Editing leaves the author able to defend the text. Substitution leaves them able only to display the result. The text is yours exactly as long as you can defend every word of it without a cheat sheet.

Five hard rules:

  • Don’t publish a phrase you cannot explain.
  • Don’t accept an improvement if you don’t understand what meaning it changed.
  • Don’t hand the DI the right to choose the criterion of quality for you.
  • Don’t confuse smoothness with the preservation of thought.
  • Don’t sign your name to a meaning you’re not prepared to defend.

8. Finale

In the era of Digital Intelligence, the first draft has ceased to be the main proof of authorship. A smooth, confident text can now be written first by anyone, about anything. The scarcity has shifted.

The author is not the one who wrote it first, but the one who understood, chose, and can defend the meaning of the final version.

Let’s return to Igor. If he can say: “yes, this is my thought, I understand why every claim here is where it is” — he is the author. If not — he has forwarded someone else’s frame under his own name. The signature under it no longer guarantees authorship.

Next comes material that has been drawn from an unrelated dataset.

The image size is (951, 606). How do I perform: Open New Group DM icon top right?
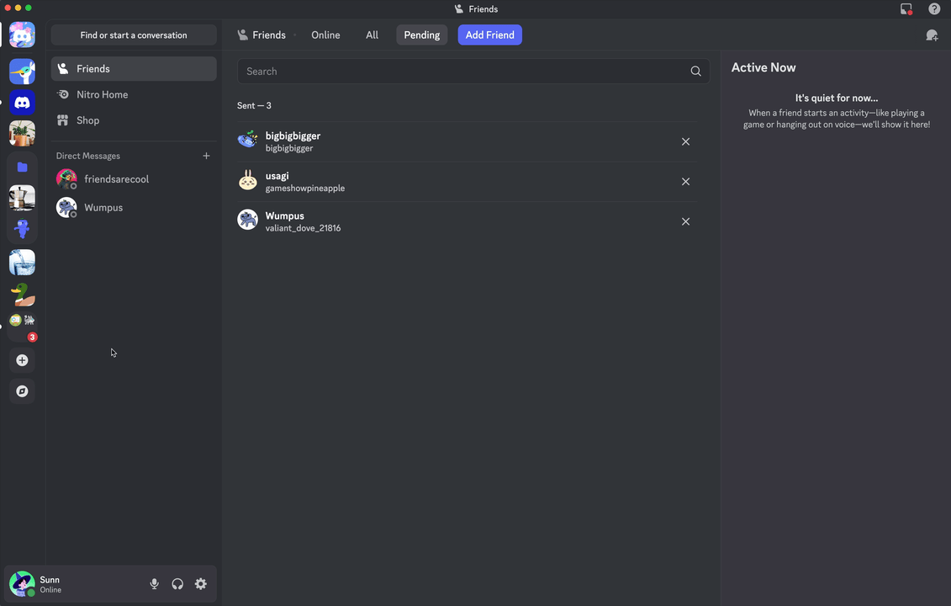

Authorship is kept twice: by setting the task frame — and by checking what remains in the finished text. The first happens before the answer. The second after — when everything already sounds good, which is exactly why it is hardest to check. The DI will not return that meaning retroactively if you didn’t hold on to it yourself.

One last, quiet thing. If you outsource meaning for months on end, the risk stops being about one borrowed paragraph: your own drafts begin to sound as if a DI had written them in advance. But that is a shadow for another conversation.